Die Kassenärztliche Vereinigung Nordrhein informierte am 26.09.2017 die ihr angeschlossenen ÄrztInnen wie folgt: „Leider haben wir erst kurzfristig erfahren, dass es Schwierigkeiten mit den elektronischen Gesundheitskarten (eGK) der ersten Generation zu geben scheint, die Sie in den Praxen ab 1. Oktober 2017 betreffen könnten… Ab dem 1. Oktober können eGK der Generation 1 (G1) nicht mehr ins Praxisverwaltungssystem eingelesen werden. Die Betreibergesellschaft gematik hatte die eGK G1 für ungültig erklärt. Nach Angaben des GKV-Spitzenverbands sind kaum noch eGK G1 im Umlauf. Doch auch, wenn ein Versicherter von seiner Kasse eine G2-Karte erhalten hat, heißt das nicht, dass er sie auch nutzt. Denn etliche G1-Karten sind nach ihrem sichtbaren Gültigkeitsdatum auf der Rückseite noch nicht abgelaufen, aber trotzdem ungültig.
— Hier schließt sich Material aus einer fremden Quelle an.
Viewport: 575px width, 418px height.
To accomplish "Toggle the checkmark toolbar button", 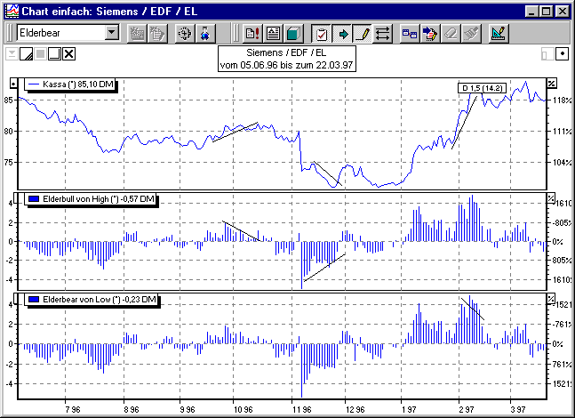I will 322,34.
Sie könnten deswegen von den Versicherten noch in der Praxis vorgelegt werden…“ 

Am 29.09.2017 wurde diese Information von der Kassenärztlichen Vereinigung Nordrhein wie folgt ergänzt: „Inzwischen haben sich die Kassenärztliche Bundesvereinigung (KBV) und GKV- Spitzenverband darauf verständigt, wie Ärzte und Psychotherapeuten verfahren sollen, wenn Patienten mit einer nicht-einlesbaren eGK der ersten Generation (G1) in ihre Praxis kommen: Praxen sollten in solchen Fällen das Ersatzverfahren anwenden… Der GKV-Spitzenverband hat der KBV die Zusage gegeben, dass die betroffenen Ärzte und Psychotherapeuten die Leistungen mittels Ersatzverfahren auch dann abrechnen können, wenn der Patient bis Ende des Quartals keine neue eGK vorlegt. […]"
mehr:
- Ärger um ungültige Gesundheitskarten: Und plötzlich soll das Ersatzverfahren angewendet werden (Patientenrechte-Datenschutz.de, 02.10.2017)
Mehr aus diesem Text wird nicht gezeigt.